- **TASK DETAILS**: Each line from the one that has "406x270 pixels." through the final line of the listing is to be written out exactly, and no other line is.

- **THE DATA**:
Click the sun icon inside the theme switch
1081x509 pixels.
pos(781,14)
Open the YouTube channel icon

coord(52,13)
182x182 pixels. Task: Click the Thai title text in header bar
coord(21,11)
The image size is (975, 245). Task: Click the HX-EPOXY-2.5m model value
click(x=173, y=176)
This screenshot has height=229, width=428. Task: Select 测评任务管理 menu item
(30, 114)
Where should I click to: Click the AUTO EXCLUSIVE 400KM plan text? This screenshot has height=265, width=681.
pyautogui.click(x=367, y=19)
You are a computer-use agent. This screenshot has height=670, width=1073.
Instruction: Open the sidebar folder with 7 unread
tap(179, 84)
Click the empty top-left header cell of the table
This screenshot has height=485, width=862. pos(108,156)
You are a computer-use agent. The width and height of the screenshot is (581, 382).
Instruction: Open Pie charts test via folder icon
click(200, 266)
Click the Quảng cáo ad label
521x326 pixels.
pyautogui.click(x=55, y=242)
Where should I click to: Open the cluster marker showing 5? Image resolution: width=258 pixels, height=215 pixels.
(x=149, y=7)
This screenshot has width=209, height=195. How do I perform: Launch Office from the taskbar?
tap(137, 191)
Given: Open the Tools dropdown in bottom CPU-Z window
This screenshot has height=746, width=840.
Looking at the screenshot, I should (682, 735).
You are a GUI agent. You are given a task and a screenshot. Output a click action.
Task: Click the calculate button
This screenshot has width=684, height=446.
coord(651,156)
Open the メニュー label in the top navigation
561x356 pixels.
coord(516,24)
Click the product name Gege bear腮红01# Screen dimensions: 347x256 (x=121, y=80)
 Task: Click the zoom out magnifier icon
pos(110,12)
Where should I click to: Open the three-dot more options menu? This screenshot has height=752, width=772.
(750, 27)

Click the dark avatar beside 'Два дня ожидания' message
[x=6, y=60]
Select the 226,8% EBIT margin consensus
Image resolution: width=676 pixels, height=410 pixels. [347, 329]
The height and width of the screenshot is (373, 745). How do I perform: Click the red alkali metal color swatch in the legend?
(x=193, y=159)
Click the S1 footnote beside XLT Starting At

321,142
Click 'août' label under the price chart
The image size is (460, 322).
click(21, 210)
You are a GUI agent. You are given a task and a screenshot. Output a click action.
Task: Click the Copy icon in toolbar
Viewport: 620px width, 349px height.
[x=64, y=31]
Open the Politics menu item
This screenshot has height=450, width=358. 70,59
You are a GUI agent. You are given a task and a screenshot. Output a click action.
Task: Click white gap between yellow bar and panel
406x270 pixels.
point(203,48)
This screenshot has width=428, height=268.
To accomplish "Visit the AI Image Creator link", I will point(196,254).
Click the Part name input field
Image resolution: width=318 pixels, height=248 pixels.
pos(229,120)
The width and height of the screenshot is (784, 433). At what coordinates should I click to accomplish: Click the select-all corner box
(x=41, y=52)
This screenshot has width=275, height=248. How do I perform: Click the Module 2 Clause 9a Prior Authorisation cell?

- **TASK OUTPUT**:
406x270 pixels.
point(203,48)
This screenshot has width=428, height=268.
To accomplish "Visit the AI Image Creator link", I will point(196,254).
Click the Part name input field
Image resolution: width=318 pixels, height=248 pixels.
pos(229,120)
The width and height of the screenshot is (784, 433). At what coordinates should I click to accomplish: Click the select-all corner box
(x=41, y=52)
This screenshot has width=275, height=248. How do I perform: Click the Module 2 Clause 9a Prior Authorisation cell?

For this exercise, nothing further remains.